Businessman operating an ongoing business: “Even though I am 100% debt free, if I keep my business open, I will make only a 4.66% return on all the business’s assets. But if I close the business and sell the assets I’ll make 5.09% by putting the money in corporate bonds (or 3.875% tax-free in gov’t bonds). I am not an idiot. I am going to close the business and invest in bonds.”
What would you say about a company with a market cap of 4.5B, EPS of -2.88, EBITDA of -110M, net profit margin of -10,000+%, and return on equity of -8.6%?
Anyone care to tell me corporations are making too much profit? They are earning economic rents? They need to be broken up? They are gouging the consumer? They are under-paying their workers? They should pay more taxes?

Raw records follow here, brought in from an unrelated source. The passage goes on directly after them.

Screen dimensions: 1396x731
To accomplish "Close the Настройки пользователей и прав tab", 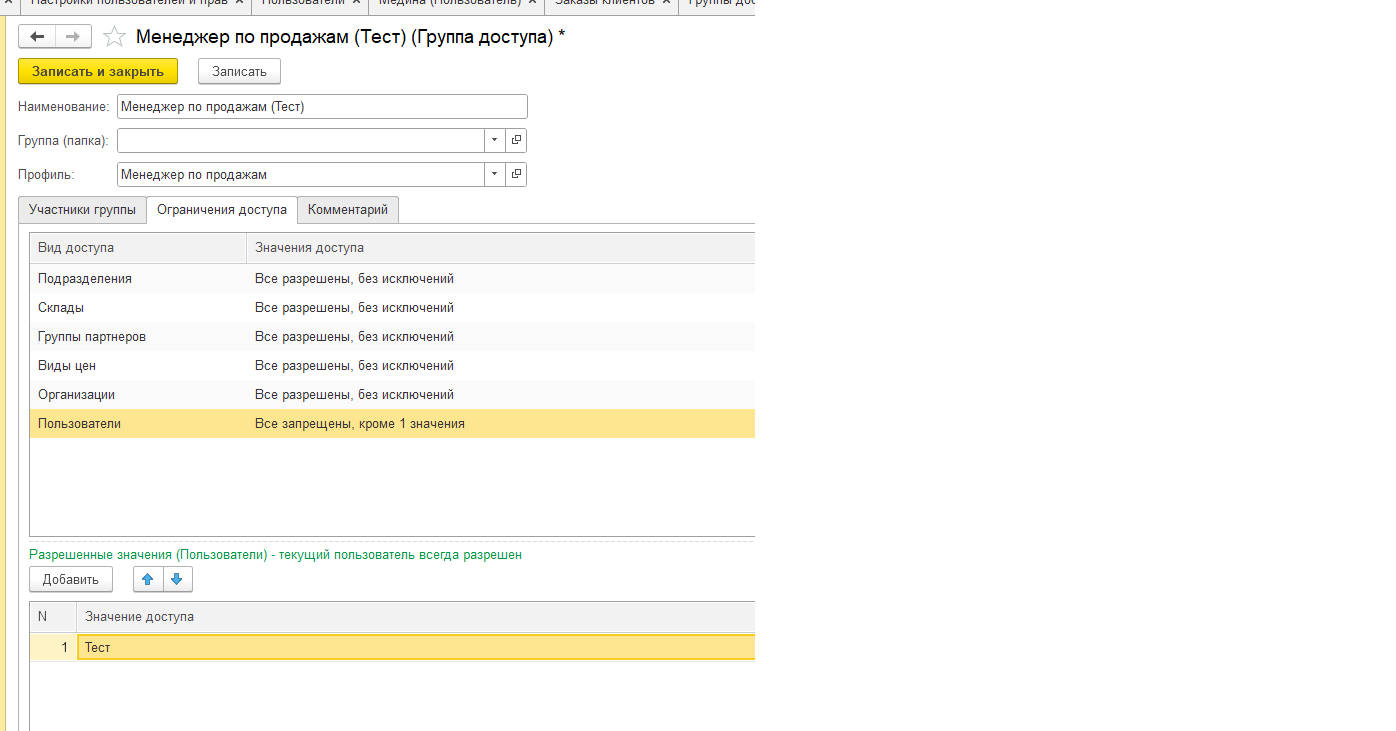I will pos(240,2).
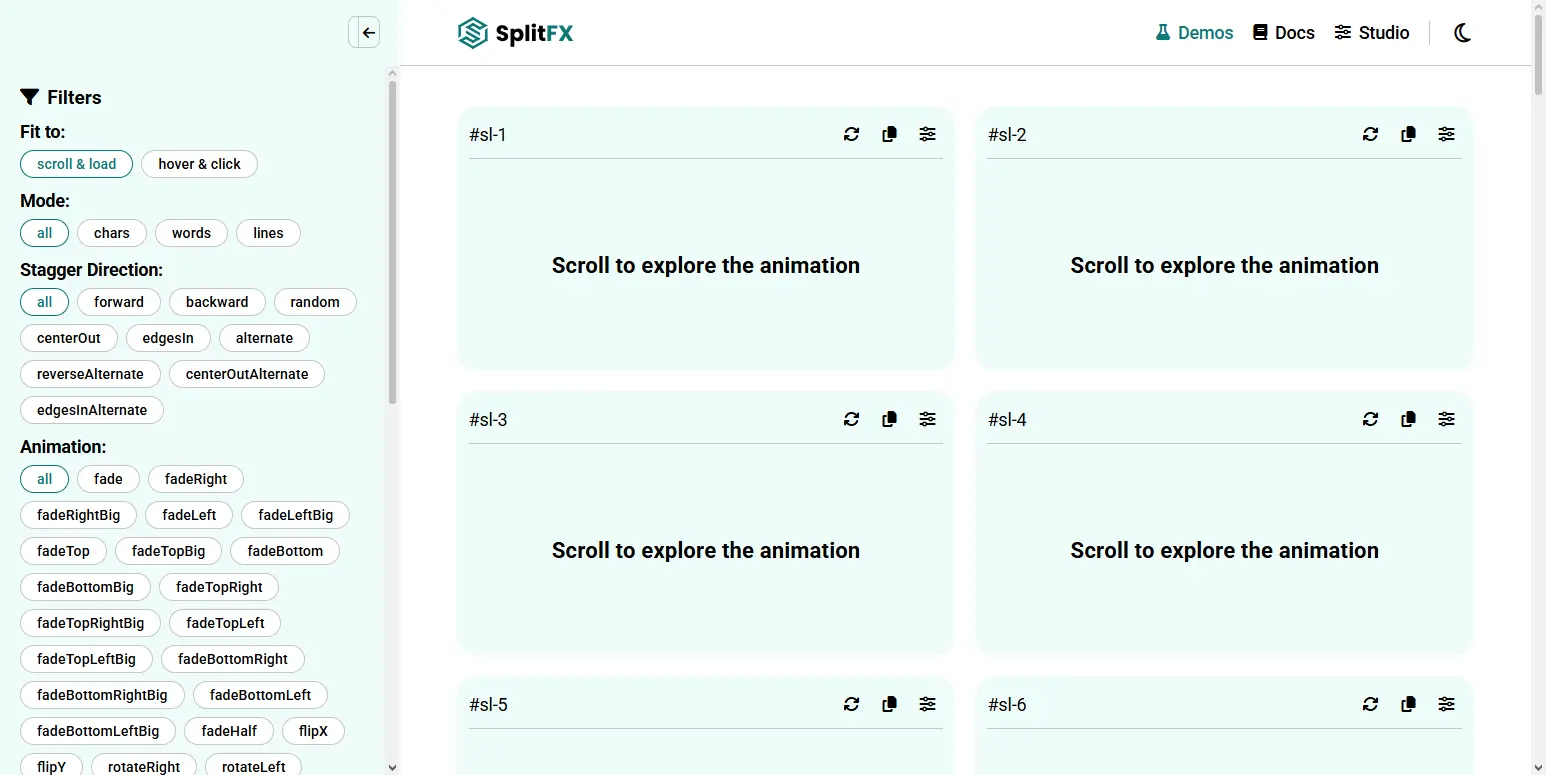
Task: Copy code for demo #sl-3
Action: (889, 419)
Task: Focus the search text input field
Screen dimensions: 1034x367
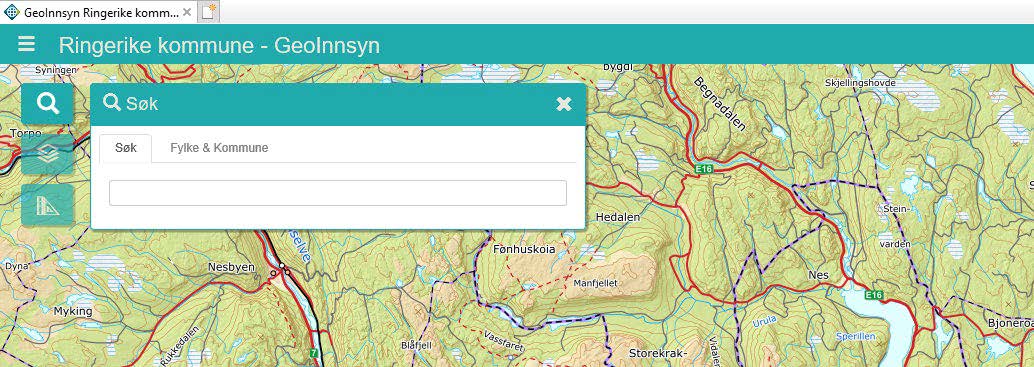Action: (338, 192)
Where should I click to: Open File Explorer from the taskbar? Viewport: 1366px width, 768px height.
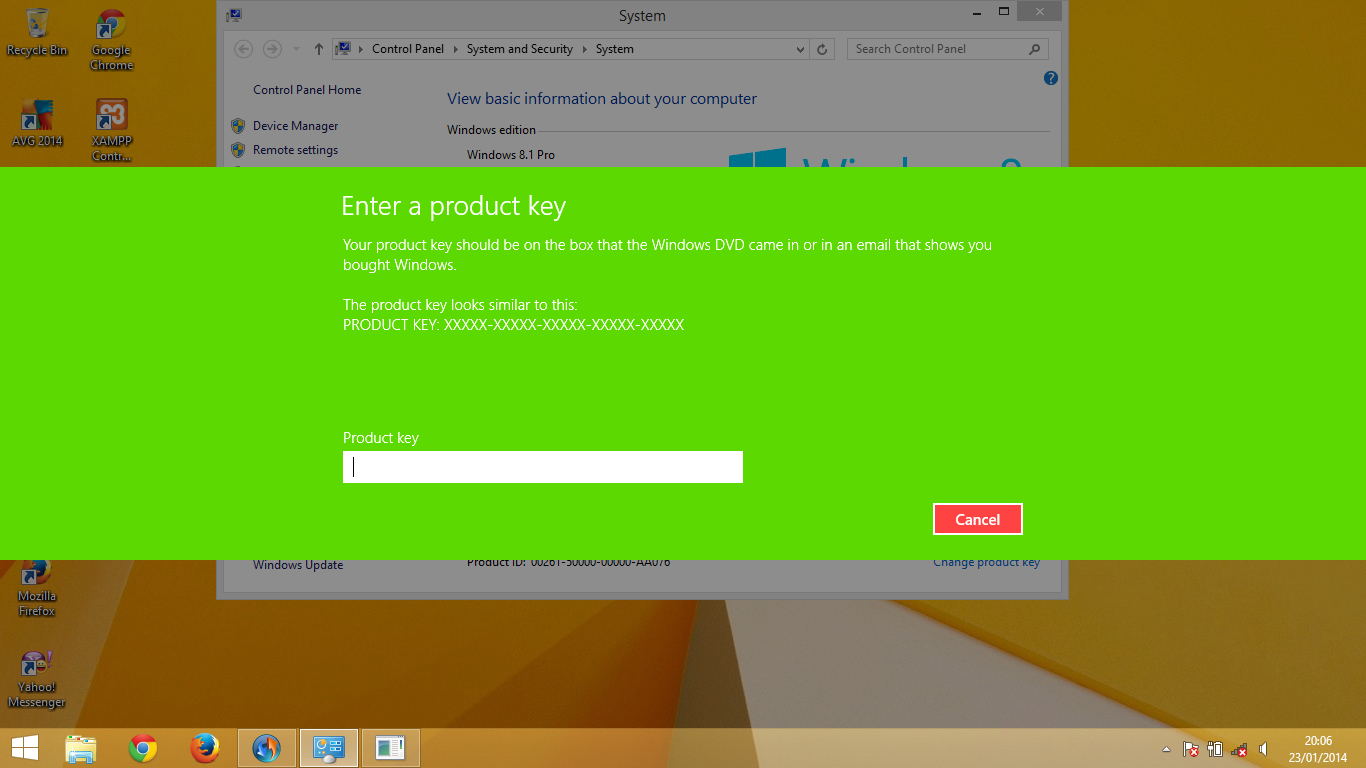coord(80,747)
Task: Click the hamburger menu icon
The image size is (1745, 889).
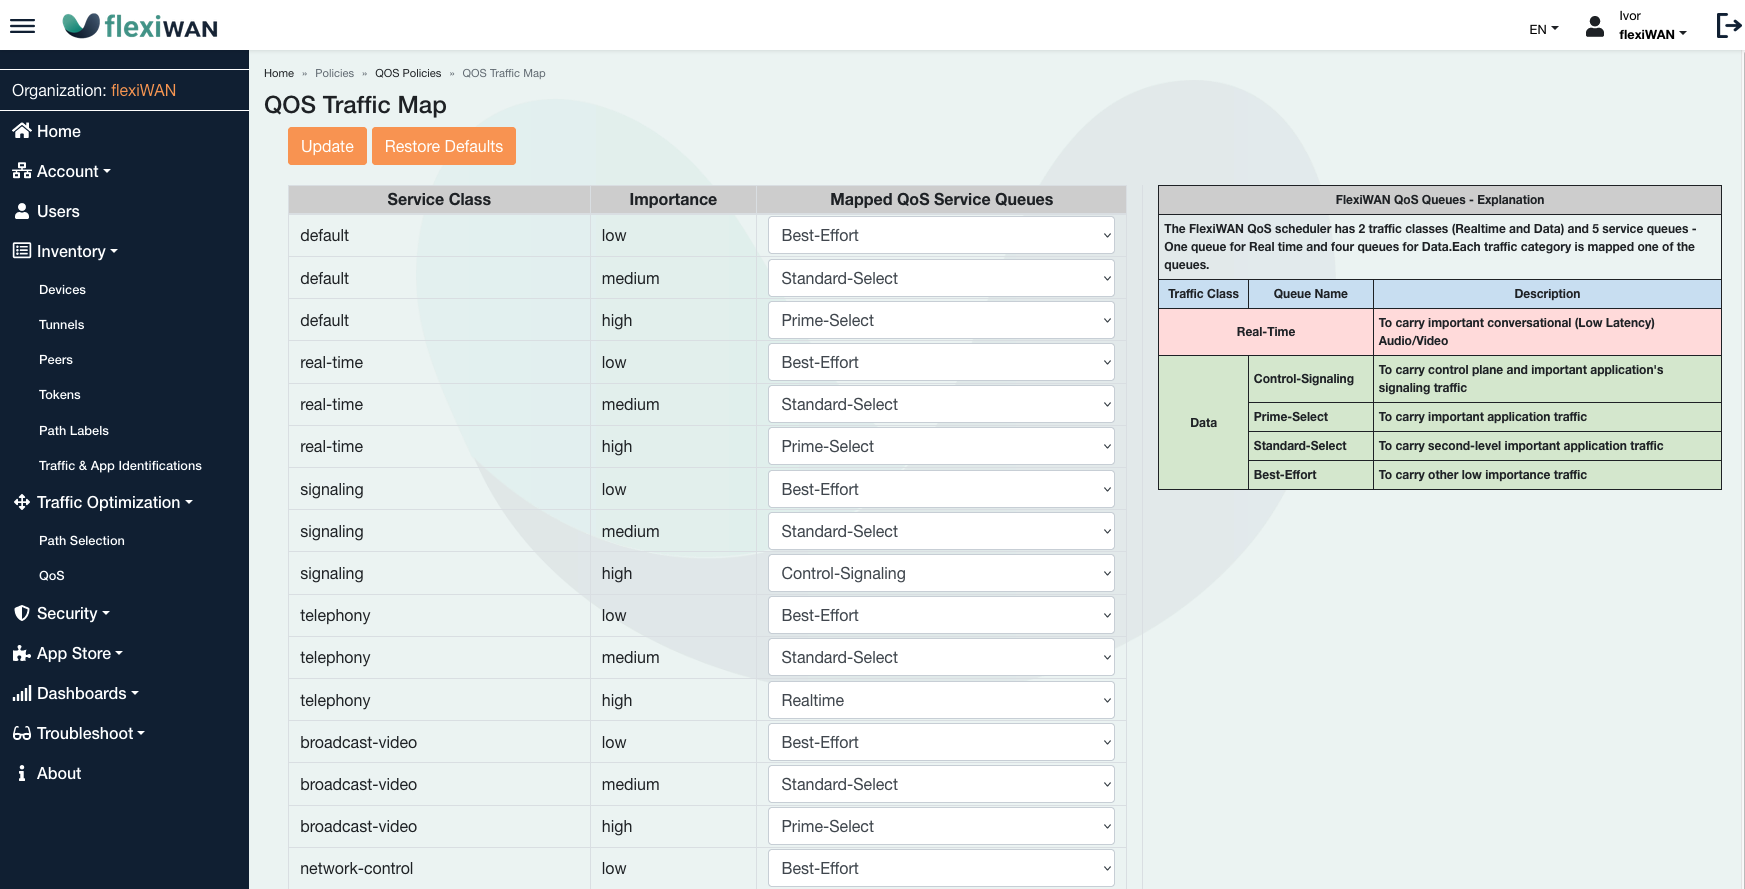Action: (22, 26)
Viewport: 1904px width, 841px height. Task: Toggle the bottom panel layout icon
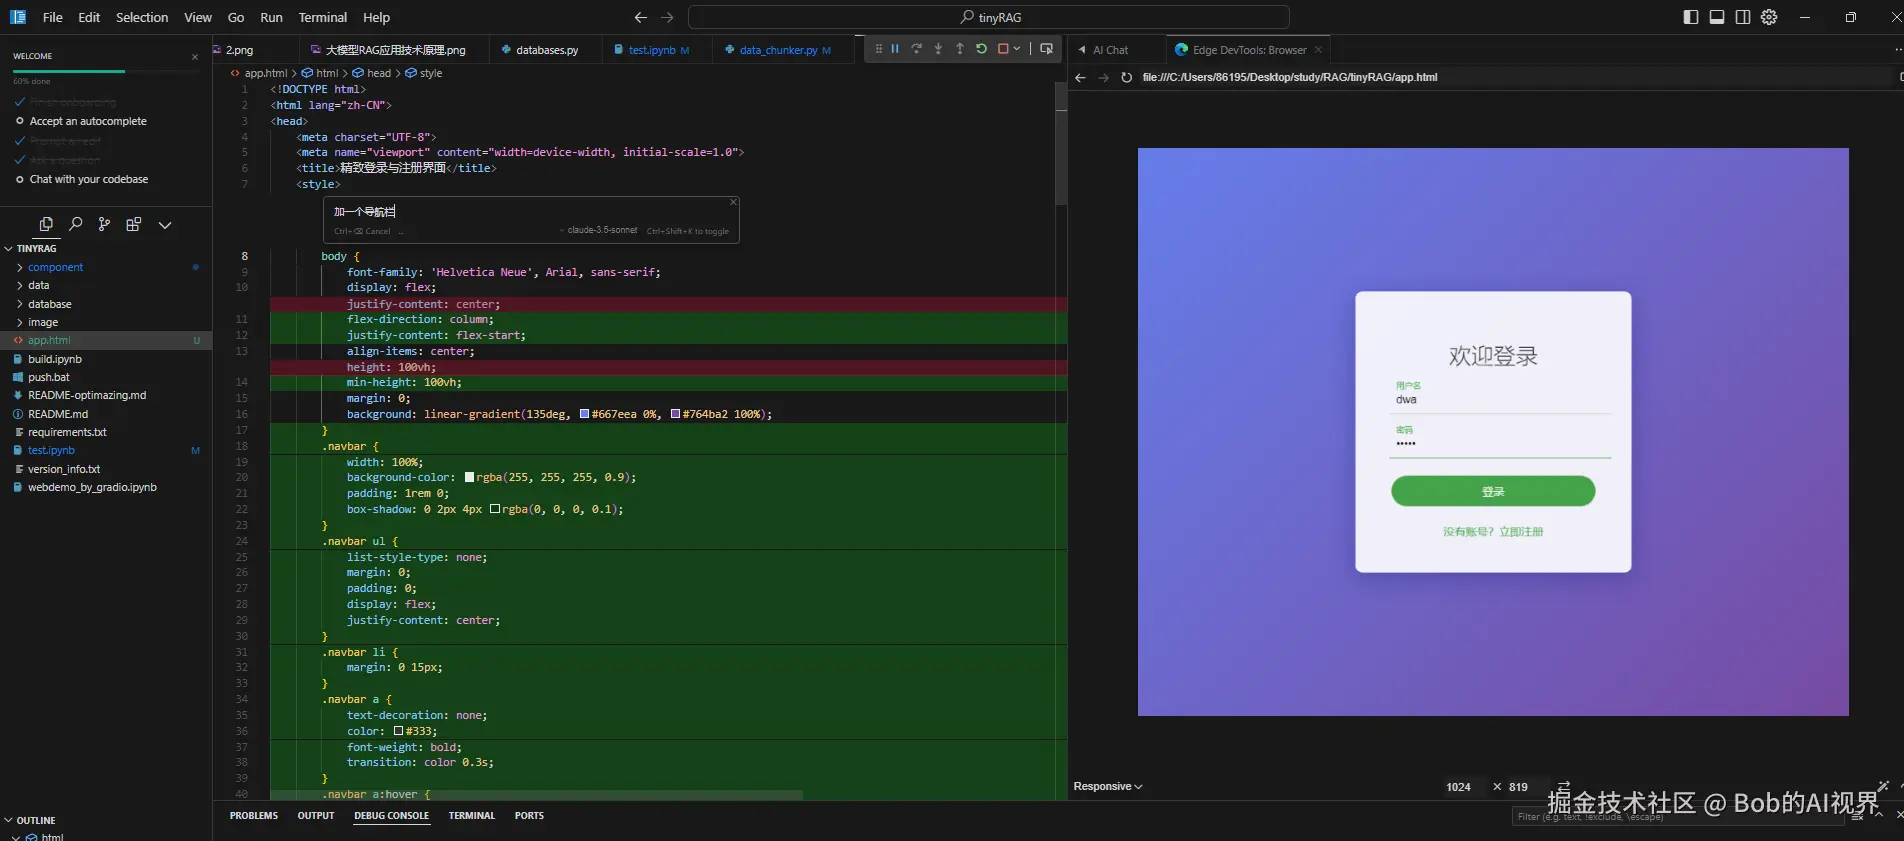pos(1716,17)
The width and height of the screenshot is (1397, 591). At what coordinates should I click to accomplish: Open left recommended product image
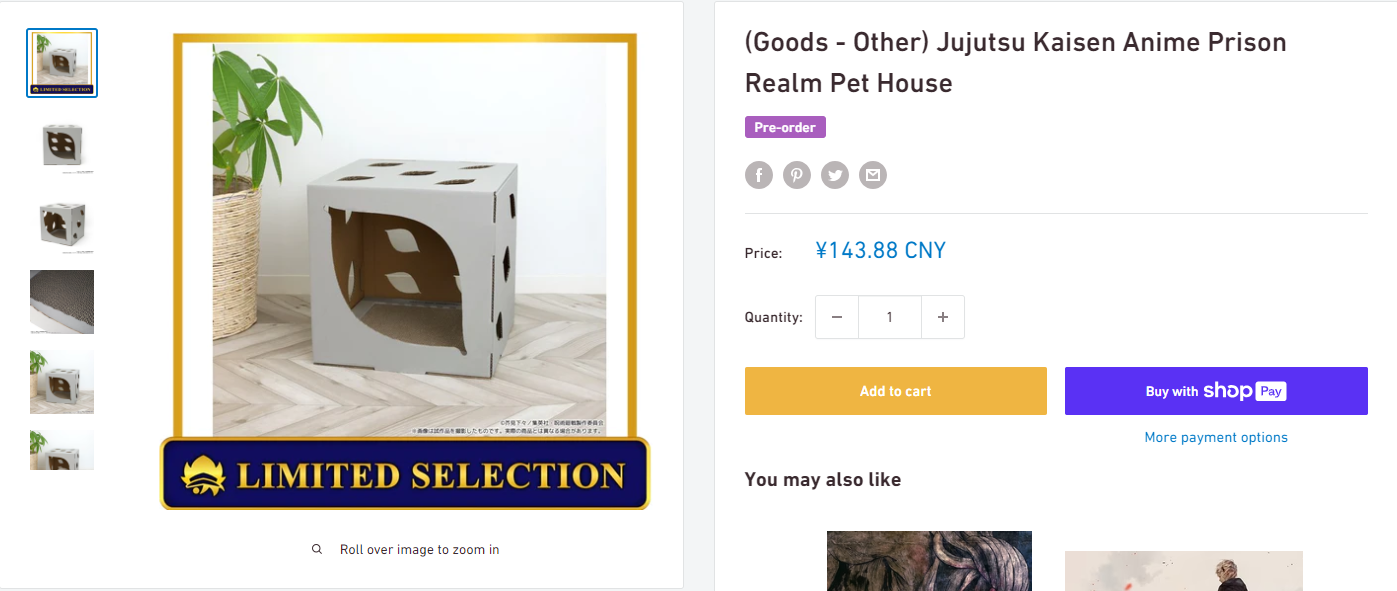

Today it costs more to borrow money than businesse make (on average) from whatever they spend it on.
If it’s always gonna be like this, the economy is doomed. Maybe we need more consumer spending, like . . . Americans are saving too much, borrowing and spending too little?
Unlikely because of housing costs. Im not one of those people that believes higher consumer spending is always good but that doesnt appear to be an issue.
If your company is publicly traded, look up its return on assets.
Some types of industry don’t need a lot of assets. (Video streaming service.)
Some do (windmill factory, EV plant etc,)
Those who do need assets are in so much trouble the economy-wide picture is very very bleak. They’d be better-off closing down and investing the money they get elsewhere. Fortunately, even for them, it is only a snapshot.
Wait, are corporations hoarding cash or are they using it for buybacks?
Make up your mind.
Oh I get it.
You did not look up any facts or figures.
You didn’t even think about any you heard recently.
You just imagined what would make your political ideas look right imagined that to be the case, now you’re passing that off as fact.
Is that it?
Im just looking at my own prospects and its dramatically improved. Its almost like the stock market is a market of stocks and gambling and if i wanted to learn more about actually running businesses i wouldnt ask a glorified gambler, i’d ask my manager. We’ve had so much business my manager had to hire a couple of temps at least. Feels good man.
But a company’s ROA is not about the stock market.
ROAs are bad men’s the underlying company is (in a temporary snapshot sorta way) doing badly.
Sometimes the market price reflects that sometimes it does not.
That is just one of the reasons stock prices are not a good economic indicator.
So what do you think about the fact that a broad swath of the largest companies earn so little on the assets at current? (Not even enough to stay in business if this were a long-term thing)
Does that mean the economy is good or bad?
Does that mean corporations are greedy and earning too much?